Al mirar a Bill, Ben notó que no participaba en la risa. Aún tenía la misma expresión pensativa y el gordo comprendió que habría que llamarlo dos o tres veces antes de que respondiera. Sabía también en qué pensaba su amigo. Él también pensaría mucho en eso, en los días venideros. No constantemente, no. Había ropa que tender a secar por cuenta de su madre, juegos de cogerse y de pistoleros en Los Barrens y, durante un período lluvioso, en los cuatro primeros días de agosto, los siete se dedicarían como enloquecidos a jugar al parchís en la casa de Richie Tozier. Su madre le anunciaría que Pat Nixon, en su opinión, era la mujer más bonita de Norteamérica, y quedaría horrorizada cuando Ben optara por Marilyn Monroe (exceptuando el pelo, le encontraba parecido con Bev). Tendría tiempo para comer todos los frankfurts y las golosinas que le cayeran a mano y para sentarse en el porche trasero a leer Lucky Starr y las lunas de Mercurio. Tendría tiempo para todas esas cosas mientras cicatrizaba la herida de su vientre y empezaba a picar. Porque la vida, a los once años, continuaba siempre. Y a los once años, aunque fueses inteligente y capaz, no había mucho sentido de la perspectiva. Ben podría vivir con lo ocurrido en la casa de Neibolt Street. Después de todo, el mundo estaba lleno de maravillas.
Pero había momentos extraños en que sacaba a relucir las preguntas y volvía a examinarlas. El poder de la plata, el poder de los balines, ¿de dónde viene un poder así? ¿De dónde viene el poder, cualquiera que sea? ¿Cómo se consigue? ¿Cómo se utiliza?
Le parecía que la vida de los siete podía depender de esas cuestiones. Una noche, al quedarse dormido, mientras la lluvia marcaba un compás adormecedor en el techo y contra las ventanas, se le ocurrió que había otra pregunta, quizá la única pregunta. Eso tenía una forma real; él había estado a punto de verla.
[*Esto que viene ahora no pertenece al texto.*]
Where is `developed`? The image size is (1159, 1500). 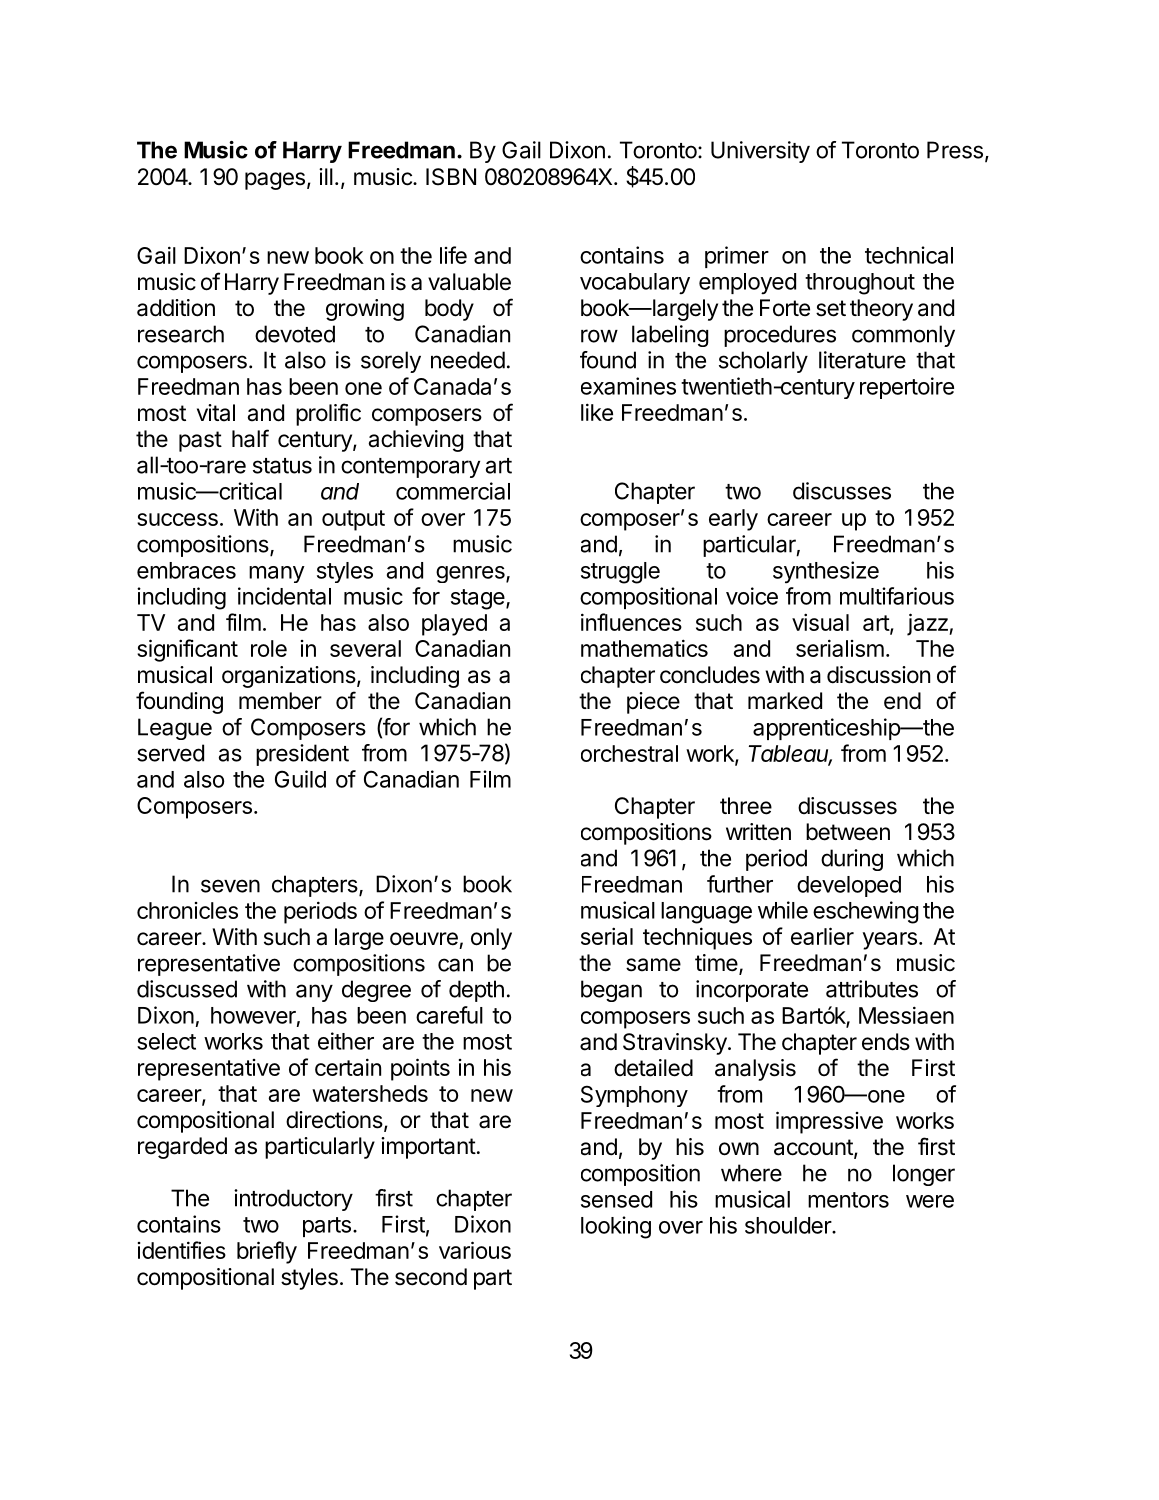 developed is located at coordinates (849, 886).
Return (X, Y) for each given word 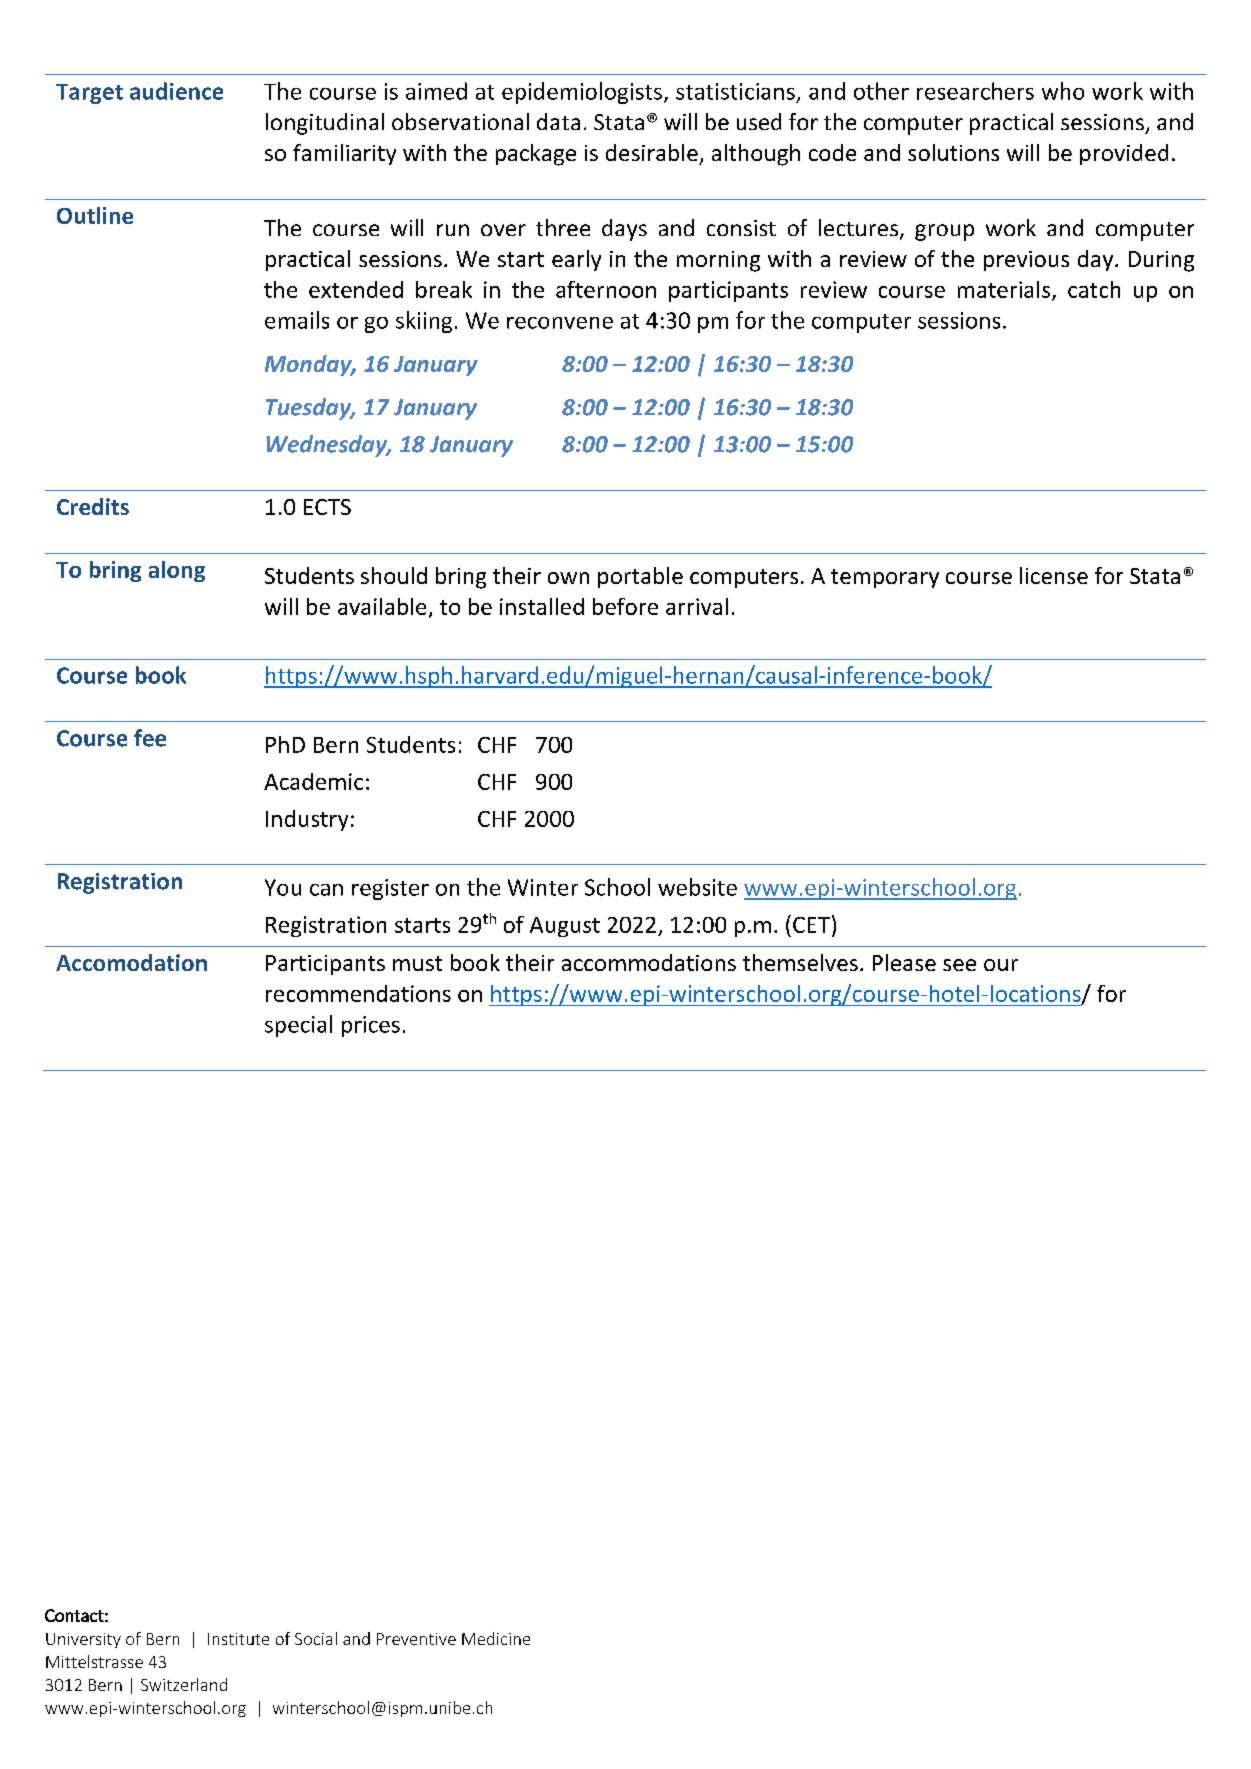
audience (176, 91)
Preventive (416, 1639)
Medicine (496, 1638)
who (1063, 91)
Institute (238, 1639)
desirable (652, 152)
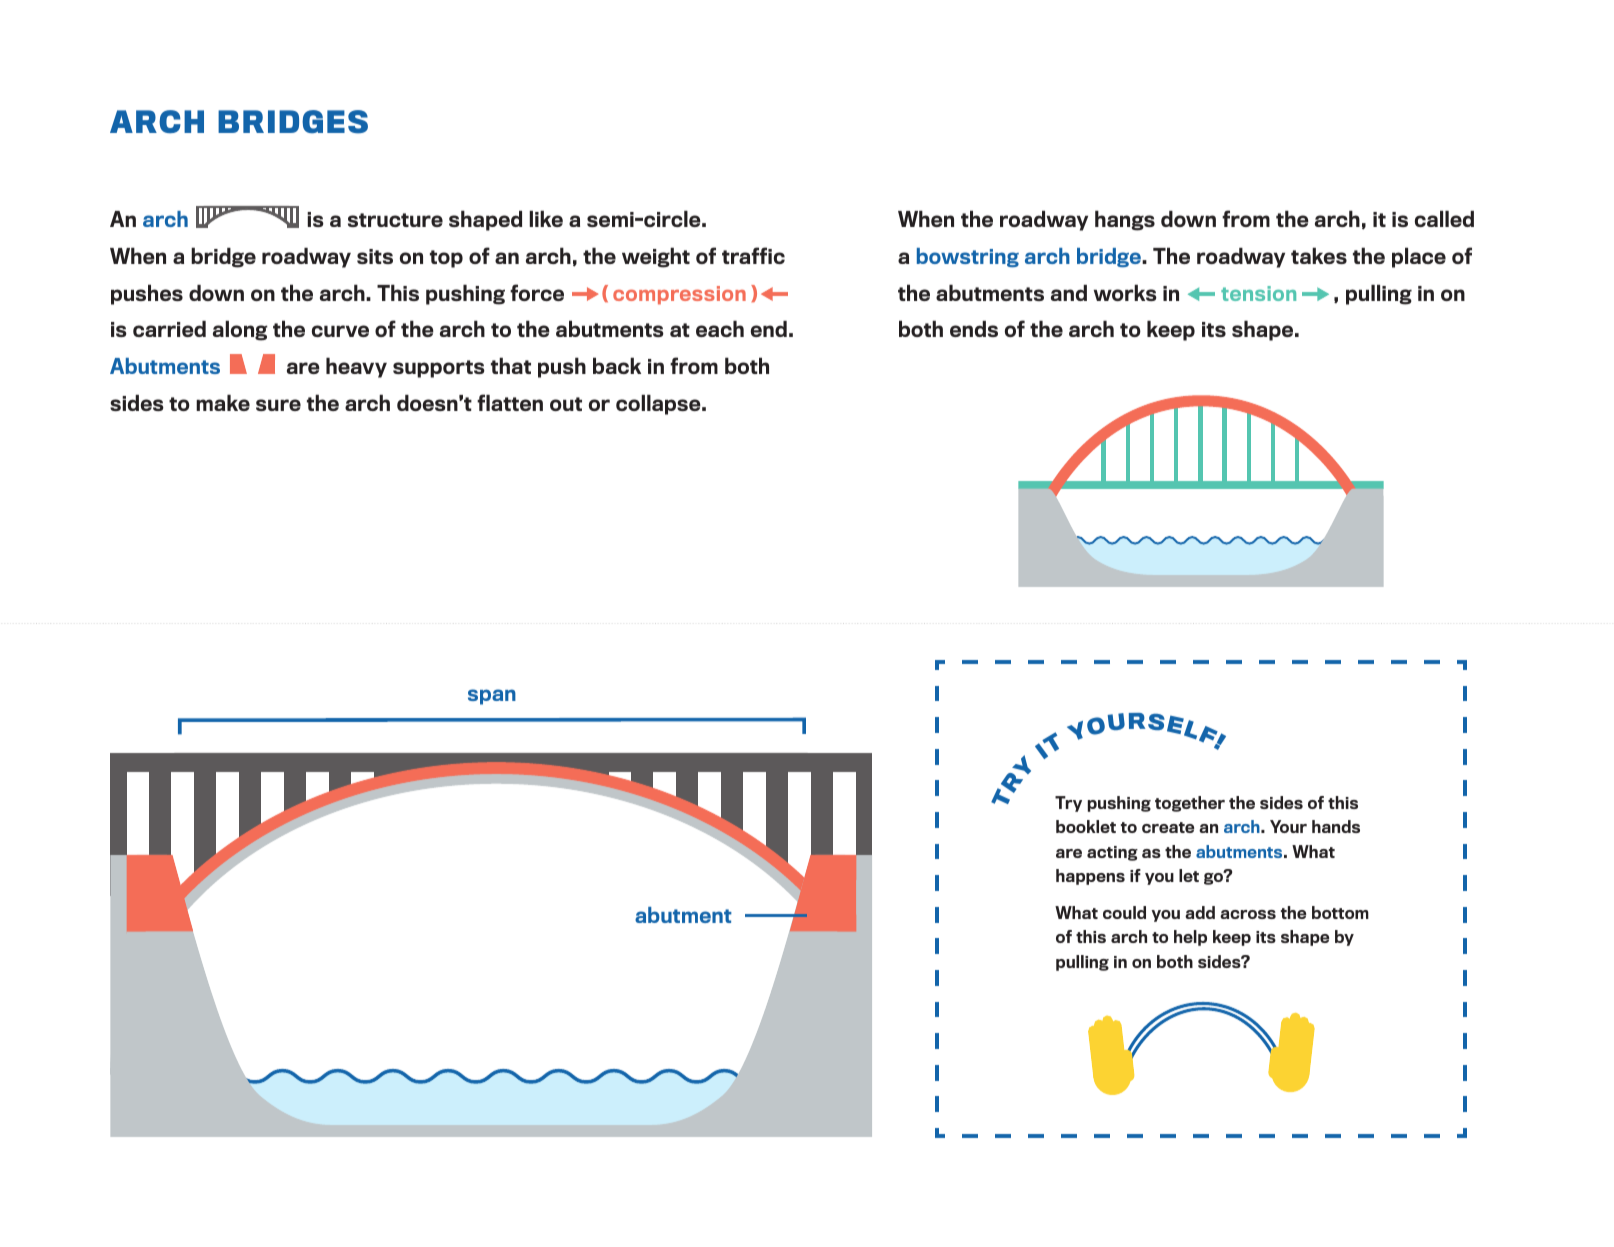  Describe the element at coordinates (1319, 255) in the image. I see `takes` at that location.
Ver la forma era ver el secreto. ¿Valía eso también para el poder? Quizá sí. Pues ¿acaso no era cierto que el poder, como Eso, cambiaba de forma? Era un bebé llorando en la noche, era una bomba atómica, era un balín de plata, era el modo en que Beverly miraba a Bill y el modo en que Bill le devolvía la mirada.
¿Qué era el poder, a fin de cuentas?
En las dos semanas siguientes no ocurrió nada de importancia.